Copy every line of the listing below with no changes at all.

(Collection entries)
+ + + +
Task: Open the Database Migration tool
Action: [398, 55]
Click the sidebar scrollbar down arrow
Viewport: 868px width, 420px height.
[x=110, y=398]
+ + + +
■ **THE SOLUTION**:
Task: Open the Database Migration tool
Action: [398, 55]
Click the sidebar scrollbar down arrow
Viewport: 868px width, 420px height.
[x=110, y=398]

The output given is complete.